## Work order
Within the material below, count every line with the string "display". Give no more than the number.

## Stored data
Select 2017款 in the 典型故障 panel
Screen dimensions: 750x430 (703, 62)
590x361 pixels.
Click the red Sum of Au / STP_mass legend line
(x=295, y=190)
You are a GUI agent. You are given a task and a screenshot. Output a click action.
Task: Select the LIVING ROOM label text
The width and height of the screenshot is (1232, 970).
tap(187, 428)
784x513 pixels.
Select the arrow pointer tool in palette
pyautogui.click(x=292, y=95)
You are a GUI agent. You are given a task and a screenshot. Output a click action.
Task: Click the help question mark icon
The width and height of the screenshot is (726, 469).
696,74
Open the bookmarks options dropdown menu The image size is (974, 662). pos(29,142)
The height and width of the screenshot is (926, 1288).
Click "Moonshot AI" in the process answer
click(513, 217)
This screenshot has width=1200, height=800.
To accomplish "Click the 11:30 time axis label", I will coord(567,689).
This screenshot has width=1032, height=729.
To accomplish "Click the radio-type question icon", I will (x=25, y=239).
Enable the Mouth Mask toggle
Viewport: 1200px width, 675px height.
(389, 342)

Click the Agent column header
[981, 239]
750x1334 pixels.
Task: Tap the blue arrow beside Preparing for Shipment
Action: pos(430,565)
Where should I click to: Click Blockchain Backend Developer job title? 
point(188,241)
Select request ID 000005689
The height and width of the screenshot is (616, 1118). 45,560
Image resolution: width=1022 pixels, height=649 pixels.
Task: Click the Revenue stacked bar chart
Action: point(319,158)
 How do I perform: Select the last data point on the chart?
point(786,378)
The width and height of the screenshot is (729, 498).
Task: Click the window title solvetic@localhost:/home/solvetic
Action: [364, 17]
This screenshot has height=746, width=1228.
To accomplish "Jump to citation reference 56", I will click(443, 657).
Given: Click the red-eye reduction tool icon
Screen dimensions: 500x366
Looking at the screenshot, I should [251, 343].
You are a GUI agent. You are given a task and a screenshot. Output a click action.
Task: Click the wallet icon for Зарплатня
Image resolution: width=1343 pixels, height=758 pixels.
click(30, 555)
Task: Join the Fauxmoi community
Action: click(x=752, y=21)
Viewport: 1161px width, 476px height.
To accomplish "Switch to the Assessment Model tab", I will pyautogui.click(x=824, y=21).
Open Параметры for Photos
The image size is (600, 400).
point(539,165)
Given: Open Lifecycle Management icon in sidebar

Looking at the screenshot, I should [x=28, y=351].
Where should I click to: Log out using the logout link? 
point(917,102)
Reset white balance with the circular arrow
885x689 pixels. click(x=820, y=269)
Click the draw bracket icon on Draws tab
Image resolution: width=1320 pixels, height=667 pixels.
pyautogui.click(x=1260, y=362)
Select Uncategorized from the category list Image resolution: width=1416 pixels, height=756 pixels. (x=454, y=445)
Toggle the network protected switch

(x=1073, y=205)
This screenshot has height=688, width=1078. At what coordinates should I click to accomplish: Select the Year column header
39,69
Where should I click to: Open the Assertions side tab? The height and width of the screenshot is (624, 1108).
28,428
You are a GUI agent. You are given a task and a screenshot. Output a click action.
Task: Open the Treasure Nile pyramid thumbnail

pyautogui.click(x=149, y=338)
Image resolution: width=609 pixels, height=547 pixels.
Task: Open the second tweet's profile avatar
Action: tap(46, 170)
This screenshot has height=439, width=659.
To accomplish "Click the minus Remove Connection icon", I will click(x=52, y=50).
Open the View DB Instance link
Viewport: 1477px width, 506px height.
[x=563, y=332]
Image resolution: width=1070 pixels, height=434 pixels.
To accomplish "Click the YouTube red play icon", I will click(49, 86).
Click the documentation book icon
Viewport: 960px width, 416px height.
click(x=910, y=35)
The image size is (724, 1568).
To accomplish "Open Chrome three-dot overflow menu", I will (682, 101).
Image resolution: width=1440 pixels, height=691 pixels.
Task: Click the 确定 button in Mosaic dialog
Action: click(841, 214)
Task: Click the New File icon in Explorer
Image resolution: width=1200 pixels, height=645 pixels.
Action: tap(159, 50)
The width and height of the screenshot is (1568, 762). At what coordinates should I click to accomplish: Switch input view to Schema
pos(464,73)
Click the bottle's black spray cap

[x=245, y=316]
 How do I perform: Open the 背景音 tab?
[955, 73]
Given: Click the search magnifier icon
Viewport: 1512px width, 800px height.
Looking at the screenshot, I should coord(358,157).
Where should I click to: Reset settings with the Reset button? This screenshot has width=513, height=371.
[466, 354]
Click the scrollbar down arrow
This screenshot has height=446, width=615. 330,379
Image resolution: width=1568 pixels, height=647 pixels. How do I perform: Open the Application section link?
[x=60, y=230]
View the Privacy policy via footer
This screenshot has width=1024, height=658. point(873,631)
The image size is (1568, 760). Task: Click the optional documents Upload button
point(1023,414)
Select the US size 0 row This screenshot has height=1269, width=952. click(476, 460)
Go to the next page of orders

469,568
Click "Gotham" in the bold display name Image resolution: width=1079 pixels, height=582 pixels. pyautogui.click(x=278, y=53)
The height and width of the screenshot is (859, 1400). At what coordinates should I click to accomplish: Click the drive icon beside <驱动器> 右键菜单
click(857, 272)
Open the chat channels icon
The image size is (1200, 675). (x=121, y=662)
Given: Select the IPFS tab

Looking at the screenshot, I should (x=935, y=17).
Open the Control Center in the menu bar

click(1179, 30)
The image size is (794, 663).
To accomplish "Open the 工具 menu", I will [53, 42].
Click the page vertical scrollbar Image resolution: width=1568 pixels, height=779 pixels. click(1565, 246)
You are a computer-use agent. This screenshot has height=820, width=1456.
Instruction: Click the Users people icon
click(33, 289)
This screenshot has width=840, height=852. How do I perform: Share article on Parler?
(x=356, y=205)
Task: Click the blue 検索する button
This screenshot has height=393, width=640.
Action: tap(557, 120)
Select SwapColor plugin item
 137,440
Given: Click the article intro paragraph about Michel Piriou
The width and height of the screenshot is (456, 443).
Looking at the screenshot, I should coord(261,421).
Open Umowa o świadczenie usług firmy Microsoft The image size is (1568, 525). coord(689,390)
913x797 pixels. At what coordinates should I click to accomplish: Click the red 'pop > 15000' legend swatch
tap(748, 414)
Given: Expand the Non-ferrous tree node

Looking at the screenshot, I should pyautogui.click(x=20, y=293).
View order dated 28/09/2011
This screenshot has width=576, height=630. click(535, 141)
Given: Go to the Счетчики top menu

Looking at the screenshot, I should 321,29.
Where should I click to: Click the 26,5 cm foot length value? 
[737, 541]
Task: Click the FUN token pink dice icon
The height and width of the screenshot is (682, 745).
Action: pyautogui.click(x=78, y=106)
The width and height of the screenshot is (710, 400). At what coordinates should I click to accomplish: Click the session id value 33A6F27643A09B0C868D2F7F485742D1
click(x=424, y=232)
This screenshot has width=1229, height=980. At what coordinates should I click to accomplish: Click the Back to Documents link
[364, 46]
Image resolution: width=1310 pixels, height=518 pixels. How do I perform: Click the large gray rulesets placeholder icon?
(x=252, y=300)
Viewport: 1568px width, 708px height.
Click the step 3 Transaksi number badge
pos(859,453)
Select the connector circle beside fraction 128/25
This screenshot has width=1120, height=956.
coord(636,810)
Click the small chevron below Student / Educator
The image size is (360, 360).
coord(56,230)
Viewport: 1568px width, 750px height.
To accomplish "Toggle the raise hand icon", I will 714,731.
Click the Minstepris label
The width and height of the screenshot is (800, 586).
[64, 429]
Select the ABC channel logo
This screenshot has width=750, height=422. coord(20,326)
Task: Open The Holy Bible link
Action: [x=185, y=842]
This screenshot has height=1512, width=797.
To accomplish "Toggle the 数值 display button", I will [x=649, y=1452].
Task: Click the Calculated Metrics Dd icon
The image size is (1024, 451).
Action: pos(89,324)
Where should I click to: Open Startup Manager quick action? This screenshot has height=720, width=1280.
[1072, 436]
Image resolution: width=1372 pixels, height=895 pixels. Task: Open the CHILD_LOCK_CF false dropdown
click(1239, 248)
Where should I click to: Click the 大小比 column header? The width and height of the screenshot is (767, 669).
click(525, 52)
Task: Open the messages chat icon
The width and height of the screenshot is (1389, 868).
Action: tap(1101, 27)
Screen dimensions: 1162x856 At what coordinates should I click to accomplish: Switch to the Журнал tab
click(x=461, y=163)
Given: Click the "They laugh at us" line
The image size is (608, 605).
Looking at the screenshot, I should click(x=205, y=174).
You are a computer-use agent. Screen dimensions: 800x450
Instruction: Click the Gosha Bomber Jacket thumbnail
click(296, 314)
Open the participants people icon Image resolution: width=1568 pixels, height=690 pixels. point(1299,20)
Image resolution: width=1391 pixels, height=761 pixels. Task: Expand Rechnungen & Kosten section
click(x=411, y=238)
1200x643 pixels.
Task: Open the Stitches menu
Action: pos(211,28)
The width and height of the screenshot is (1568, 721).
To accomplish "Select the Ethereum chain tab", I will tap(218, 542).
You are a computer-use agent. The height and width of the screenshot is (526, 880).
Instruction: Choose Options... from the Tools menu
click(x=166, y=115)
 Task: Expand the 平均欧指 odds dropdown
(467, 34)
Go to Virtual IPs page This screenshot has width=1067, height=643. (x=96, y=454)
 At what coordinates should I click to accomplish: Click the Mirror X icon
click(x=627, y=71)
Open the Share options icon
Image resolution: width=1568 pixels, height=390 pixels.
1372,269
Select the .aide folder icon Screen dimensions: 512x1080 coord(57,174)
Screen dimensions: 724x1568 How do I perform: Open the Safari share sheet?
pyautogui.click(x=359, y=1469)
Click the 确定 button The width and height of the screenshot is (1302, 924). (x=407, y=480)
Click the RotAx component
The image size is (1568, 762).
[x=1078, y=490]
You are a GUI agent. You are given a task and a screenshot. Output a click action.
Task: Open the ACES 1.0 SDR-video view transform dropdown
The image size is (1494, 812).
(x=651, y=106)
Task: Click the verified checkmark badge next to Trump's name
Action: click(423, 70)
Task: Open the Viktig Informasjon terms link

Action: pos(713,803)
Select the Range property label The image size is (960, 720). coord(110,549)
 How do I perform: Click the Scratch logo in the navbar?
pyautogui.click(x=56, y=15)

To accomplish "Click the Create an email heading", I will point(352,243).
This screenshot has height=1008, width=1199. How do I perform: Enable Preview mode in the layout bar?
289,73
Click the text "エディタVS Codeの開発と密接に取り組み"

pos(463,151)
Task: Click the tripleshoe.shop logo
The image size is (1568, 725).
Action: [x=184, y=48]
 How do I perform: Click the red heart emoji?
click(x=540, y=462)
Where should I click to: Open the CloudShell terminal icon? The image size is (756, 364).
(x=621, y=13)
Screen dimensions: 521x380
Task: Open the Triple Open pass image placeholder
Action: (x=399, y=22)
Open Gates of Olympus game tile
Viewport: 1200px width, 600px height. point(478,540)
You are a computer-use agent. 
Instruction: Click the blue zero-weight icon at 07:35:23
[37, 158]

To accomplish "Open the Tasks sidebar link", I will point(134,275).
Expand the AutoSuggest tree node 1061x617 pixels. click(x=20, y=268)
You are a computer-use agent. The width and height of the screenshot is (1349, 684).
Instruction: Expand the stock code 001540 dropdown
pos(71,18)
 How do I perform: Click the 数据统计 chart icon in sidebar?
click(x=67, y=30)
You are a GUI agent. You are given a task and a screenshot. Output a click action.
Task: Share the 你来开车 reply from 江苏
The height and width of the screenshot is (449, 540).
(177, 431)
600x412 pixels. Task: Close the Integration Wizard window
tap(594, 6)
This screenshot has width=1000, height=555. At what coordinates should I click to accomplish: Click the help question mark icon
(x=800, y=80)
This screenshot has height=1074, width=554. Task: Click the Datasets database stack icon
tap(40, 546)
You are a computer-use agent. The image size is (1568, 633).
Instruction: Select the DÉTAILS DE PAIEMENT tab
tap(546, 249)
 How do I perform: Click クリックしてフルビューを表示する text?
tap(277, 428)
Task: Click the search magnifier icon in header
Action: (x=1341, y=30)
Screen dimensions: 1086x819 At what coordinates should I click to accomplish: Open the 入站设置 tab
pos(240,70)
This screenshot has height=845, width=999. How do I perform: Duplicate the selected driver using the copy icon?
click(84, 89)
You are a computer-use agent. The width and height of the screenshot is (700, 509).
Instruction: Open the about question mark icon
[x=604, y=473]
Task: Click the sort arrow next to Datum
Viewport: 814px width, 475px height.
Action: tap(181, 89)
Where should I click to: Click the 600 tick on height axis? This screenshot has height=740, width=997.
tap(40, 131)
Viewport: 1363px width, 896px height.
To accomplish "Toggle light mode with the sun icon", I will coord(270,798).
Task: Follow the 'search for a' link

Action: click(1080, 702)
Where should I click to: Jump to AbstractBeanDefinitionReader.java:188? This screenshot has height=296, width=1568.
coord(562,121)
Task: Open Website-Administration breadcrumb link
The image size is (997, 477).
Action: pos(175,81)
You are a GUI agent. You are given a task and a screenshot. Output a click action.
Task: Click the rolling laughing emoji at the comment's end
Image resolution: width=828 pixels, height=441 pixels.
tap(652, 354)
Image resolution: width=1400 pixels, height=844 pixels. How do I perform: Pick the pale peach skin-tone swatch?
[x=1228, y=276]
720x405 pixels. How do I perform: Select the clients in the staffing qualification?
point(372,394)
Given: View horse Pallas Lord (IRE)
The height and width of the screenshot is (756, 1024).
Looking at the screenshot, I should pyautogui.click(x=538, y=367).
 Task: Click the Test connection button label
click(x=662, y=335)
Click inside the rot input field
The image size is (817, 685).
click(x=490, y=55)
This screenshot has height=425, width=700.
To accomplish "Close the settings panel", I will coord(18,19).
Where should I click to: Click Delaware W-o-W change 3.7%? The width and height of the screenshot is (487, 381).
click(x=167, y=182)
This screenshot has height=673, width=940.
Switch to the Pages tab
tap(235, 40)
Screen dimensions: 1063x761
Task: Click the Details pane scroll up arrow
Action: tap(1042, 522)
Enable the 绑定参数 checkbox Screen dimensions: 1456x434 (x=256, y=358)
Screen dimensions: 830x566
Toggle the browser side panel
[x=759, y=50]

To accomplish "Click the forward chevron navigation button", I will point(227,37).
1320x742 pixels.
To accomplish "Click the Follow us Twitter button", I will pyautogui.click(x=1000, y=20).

## Written response
2